The development of ProUCL software is supported by USEPA’s Office of Research and Development (ORD) Site Characterization and Monitoring Technical Support Center (SCMTSC). The software has been in use for more than 20 years for calculations related to site assessment and remediation work. Since 2019 Neptune has provided SCMTSC with technical support for ProUCL, including software updates and maintenance, user support, and technical support.
ProUCL version 5.2 is the latest update of the ProUCL software. The primary change in this update is the adjustment of the decision logic for the recommendation of UCLs. Other improvements include updates of development tools and supporting libraries to make the software compatible with Windows 10 and 11, fixing several software bugs, and revision of the User and Technical Guides to address changes in software and improve User Guide clarity.
Historically, ProUCL has placed emphasis on achieving adequate coverage probability, but not on achieving an accurate estimate of the mean, in the sense of an upper bound for the mean that is as close as possible to the true mean while maintaining the desired coverage. Depending on the data, there are some UCL estimators in ProUCL (particularly Chebyshev and H) that can generate gross overestimates of the mean so that adequate coverage will almost certainly be achieved in these cases, but accuracy suffers. Although this philosophy ensures that the likelihood of one decision error will be small (i.e., Type I error, concluding a site is not contaminated when it is), such an overestimate can result in a high likelihood of the opposite decision error (i.e., Type II error, concluding a site is contaminated when it is not). The objective should be to not only control for Type I error, but also to protect against large Type II errors.
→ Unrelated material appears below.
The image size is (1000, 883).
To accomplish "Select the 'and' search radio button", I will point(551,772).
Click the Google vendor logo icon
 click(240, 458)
This requires balancing both objectives (coverage and accuracy) to select the most appropriate UCL method.
Statisticians at Neptune conducted extensive statistical literature research and ran simulations to investigate the behavior of various UCL estimators in terms of accuracy and coverage for slightly skewed to highly skewed lognormal data sets, adjusted goodness-of-fit rules, and used a machine learning technique, decision tree analysis, for deciding on the best recommendation logic for UCL selection. As a result, in ProUCL version 5.2 the Chebyshev UCL is no longer recommended, and the H UCL is only recommended in cases of moderate to large sample sizes when there is high confidence that the assumption of lognormality is met to a good approximation.
Since the beginning of the contract Neptune has provided user support by answering user questions related to ProUCL software and use. In 2020, Neptune developed and delivered a three-part series of training webinars covering ProUCL functionalities. Each training session was attended by more than 500 ProUCL users and is now available on-demand on the EPA CLU-IN website.
A team of Neptune statisticians, environmental scientists, and programmers provides technical support to the SCMTSC, which supports EPA Regions and Superfund projects. This support includes performing data analyses, providing expert guidance for the application of statistical methods and models, and reviewing site-specific documents and activities. This work has been done on several Superfund and RCRA sites and has included statistical methods beyond ProUCL capabilities, such as spatial weighting and de-clustering of data, and spatial analysis of analyte trends in various media.